> _Brief_:
Which lines in the listing below contain the string "field", with uppercase and lowercase treated as different? Pick out each of those lines and copy it in full.

•••••

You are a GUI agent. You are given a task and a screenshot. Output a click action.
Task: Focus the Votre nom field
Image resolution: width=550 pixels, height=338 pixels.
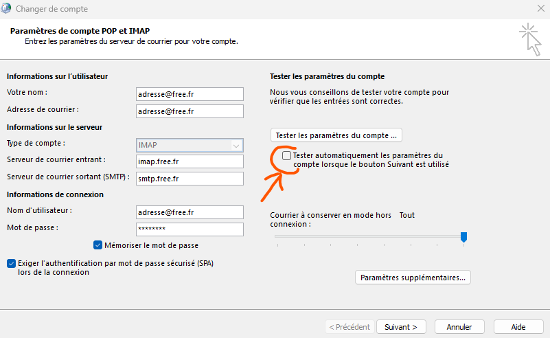pyautogui.click(x=190, y=94)
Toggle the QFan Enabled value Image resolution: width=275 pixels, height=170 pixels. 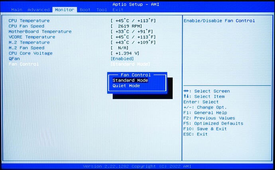[122, 59]
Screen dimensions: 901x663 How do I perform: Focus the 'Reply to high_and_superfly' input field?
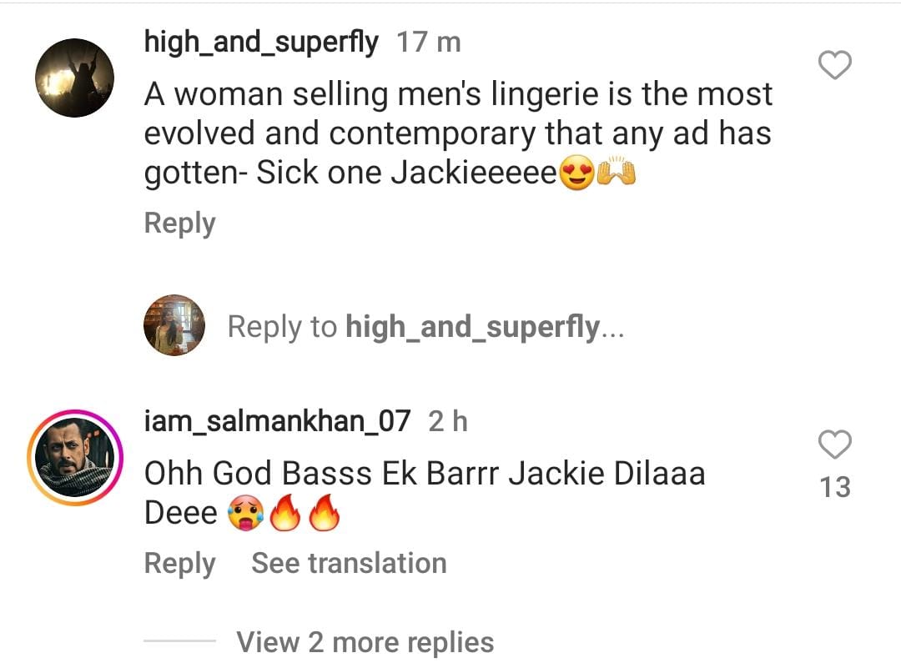coord(425,327)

•••••

> _Complete answer_:
Task: Focus the Votre nom field
Screen dimensions: 901x663 How do I perform: Focus the 'Reply to high_and_superfly' input field?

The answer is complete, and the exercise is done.